* **Records shown**:
- - -
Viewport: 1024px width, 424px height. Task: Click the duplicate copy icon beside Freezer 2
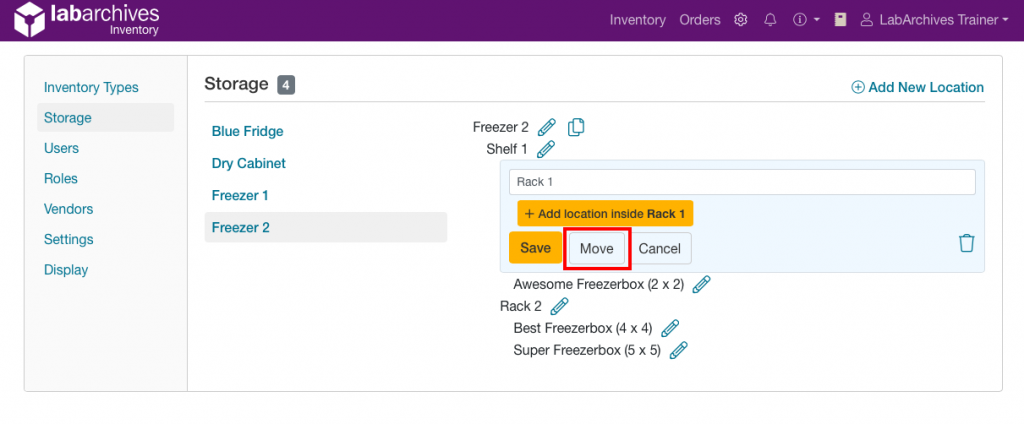coord(576,127)
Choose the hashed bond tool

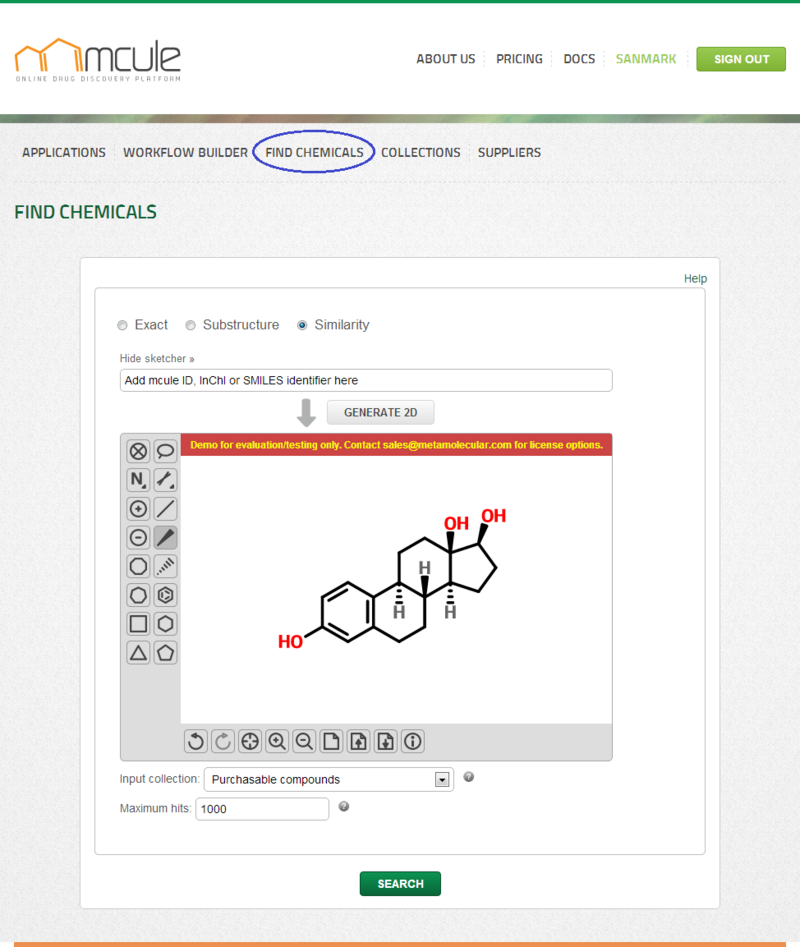coord(166,567)
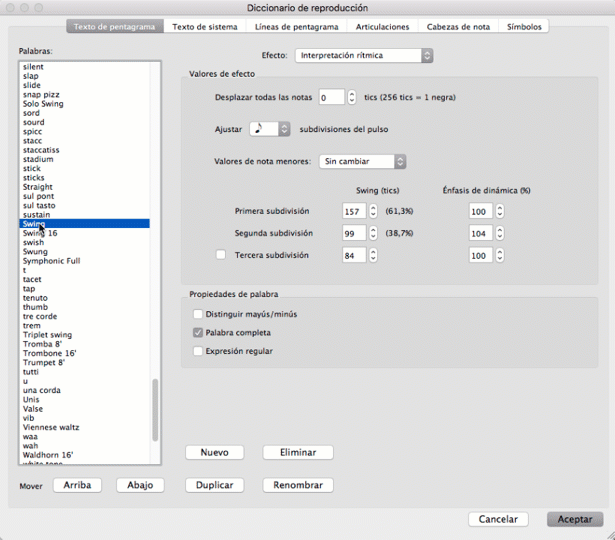Click stepper beside Tercera subdivisión swing value
615x540 pixels.
click(373, 255)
- - -
* **Brief**:
Reproduce every line of text from the items above verbatim, leaving out all pictures.

* **Task solution**:
Viewport: 1024px width, 424px height. Task: Click the duplicate copy icon beside Freezer 2
coord(576,127)
Choose the hashed bond tool

coord(166,567)
Click stepper beside Tercera subdivisión swing value
615x540 pixels.
click(373, 255)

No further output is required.